Ebay has come under fire from security researchers after apparently choosing to ignore a vulnerability in its website, which has resulted in customer details being stolen.

Forbes reports that it is the latest in a number of serious cybersecurity problems at the company this year, following a database hack in May and the theft of details from its StubHub ticket site customers only a few months ago.

This time, cybercriminals are exploiting the highly visual JavaScript and Flash content included in its listings, which sellers use to make their pages look more exciting, with videos or other eye-catching techniques.

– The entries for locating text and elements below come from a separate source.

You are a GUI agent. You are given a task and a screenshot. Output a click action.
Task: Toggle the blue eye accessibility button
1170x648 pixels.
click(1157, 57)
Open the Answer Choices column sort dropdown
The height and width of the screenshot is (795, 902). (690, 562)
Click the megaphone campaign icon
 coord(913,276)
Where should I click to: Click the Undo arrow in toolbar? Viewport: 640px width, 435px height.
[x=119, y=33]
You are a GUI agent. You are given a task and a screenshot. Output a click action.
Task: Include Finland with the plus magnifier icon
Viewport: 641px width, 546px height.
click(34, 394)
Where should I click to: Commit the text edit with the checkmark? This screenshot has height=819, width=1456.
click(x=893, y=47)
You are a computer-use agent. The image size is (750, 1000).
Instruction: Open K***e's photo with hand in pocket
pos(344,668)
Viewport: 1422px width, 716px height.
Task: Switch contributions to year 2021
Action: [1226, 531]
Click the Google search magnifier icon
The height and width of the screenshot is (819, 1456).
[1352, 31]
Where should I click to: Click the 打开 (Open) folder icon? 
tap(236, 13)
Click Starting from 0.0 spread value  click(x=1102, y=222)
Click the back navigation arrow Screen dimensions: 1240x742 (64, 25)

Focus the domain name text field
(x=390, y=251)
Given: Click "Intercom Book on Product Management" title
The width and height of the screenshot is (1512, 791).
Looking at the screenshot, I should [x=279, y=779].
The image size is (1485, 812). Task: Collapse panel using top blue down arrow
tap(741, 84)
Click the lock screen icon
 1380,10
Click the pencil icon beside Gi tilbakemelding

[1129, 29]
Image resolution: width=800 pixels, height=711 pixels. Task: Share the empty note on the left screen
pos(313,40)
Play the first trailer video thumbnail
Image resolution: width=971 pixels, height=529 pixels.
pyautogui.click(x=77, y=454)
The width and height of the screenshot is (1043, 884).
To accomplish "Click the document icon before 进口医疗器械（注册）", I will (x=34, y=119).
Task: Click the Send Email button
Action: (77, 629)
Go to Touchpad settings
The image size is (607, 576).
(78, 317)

As Forbes highlights, the company was believed to have been aware that hackers were manipulating the code for malicious content, putting a large number of its customers at risk, but chose to do little about it.

Graham Cluley, an independent security analyst who runs a blog on the subject, told The Drum that the flaw allowed advertisers to direct users to third-party sites that could “pretend to be eBay”, where customers could unwittingly hand over their payment details – known as cross-site scripting (XSS).

At least 100 exploited listings have been highlighted by the BBC, which reports that the problems continue even though eBay may have been aware of them since February.

The online marketplace said that it would “continue to review all site features and content”. An eBay spokesperson told The Drum, however, that the issue of cross-site scripting is something that affects many sites across the internet and is not a vulnerability unique to the eBay website.